> [What the task requires] Retype word for word the lines of the entries running from the line that holds "At what coordinates should I click to accomplish: Tap" through the end of the entries, including both ends.

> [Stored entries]
---*---

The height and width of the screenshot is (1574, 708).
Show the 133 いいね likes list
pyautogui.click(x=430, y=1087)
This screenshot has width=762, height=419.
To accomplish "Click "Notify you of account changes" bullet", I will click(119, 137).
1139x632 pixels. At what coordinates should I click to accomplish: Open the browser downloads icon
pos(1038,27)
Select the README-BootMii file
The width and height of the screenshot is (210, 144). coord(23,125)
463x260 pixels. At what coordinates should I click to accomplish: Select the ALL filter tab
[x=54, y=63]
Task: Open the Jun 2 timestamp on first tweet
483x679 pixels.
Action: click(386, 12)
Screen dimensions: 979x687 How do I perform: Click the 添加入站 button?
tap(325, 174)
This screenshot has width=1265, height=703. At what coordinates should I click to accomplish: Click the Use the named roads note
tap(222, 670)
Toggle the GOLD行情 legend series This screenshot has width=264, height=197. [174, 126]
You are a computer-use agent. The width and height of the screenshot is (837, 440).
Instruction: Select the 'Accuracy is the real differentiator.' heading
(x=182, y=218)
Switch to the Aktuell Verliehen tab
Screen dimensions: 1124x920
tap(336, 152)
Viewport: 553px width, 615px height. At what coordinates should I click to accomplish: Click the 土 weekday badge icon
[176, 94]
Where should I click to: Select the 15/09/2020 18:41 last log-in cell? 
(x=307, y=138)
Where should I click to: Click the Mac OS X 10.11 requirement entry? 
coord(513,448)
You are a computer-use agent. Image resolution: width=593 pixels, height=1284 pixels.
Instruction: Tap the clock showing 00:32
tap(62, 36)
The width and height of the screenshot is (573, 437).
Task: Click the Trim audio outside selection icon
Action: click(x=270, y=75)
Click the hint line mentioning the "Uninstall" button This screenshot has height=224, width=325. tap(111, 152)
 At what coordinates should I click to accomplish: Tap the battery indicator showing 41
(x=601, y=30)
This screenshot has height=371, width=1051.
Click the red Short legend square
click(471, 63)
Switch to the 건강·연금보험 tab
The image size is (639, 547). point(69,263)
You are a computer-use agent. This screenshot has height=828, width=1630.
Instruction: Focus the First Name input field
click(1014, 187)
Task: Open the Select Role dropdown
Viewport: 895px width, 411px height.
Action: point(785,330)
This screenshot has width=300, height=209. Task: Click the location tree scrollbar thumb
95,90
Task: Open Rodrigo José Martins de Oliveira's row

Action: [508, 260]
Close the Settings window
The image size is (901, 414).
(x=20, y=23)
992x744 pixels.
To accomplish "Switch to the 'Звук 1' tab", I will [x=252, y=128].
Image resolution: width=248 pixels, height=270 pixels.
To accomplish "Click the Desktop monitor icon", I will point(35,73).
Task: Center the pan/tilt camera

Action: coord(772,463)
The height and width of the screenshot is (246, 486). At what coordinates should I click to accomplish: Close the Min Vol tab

---*---

> [Written answer]
 At what coordinates should I click to accomplish: Tap the battery indicator showing 41
(x=601, y=30)
This screenshot has height=371, width=1051.
Click the red Short legend square
click(471, 63)
Switch to the 건강·연금보험 tab
The image size is (639, 547). point(69,263)
You are a computer-use agent. This screenshot has height=828, width=1630.
Instruction: Focus the First Name input field
click(1014, 187)
Task: Open the Select Role dropdown
Viewport: 895px width, 411px height.
Action: point(785,330)
This screenshot has width=300, height=209. Task: Click the location tree scrollbar thumb
95,90
Task: Open Rodrigo José Martins de Oliveira's row

Action: [508, 260]
Close the Settings window
The image size is (901, 414).
(x=20, y=23)
992x744 pixels.
To accomplish "Switch to the 'Звук 1' tab", I will [x=252, y=128].
Image resolution: width=248 pixels, height=270 pixels.
To accomplish "Click the Desktop monitor icon", I will point(35,73).
Task: Center the pan/tilt camera

Action: coord(772,463)
The height and width of the screenshot is (246, 486). At what coordinates should I click to accomplish: Close the Min Vol tab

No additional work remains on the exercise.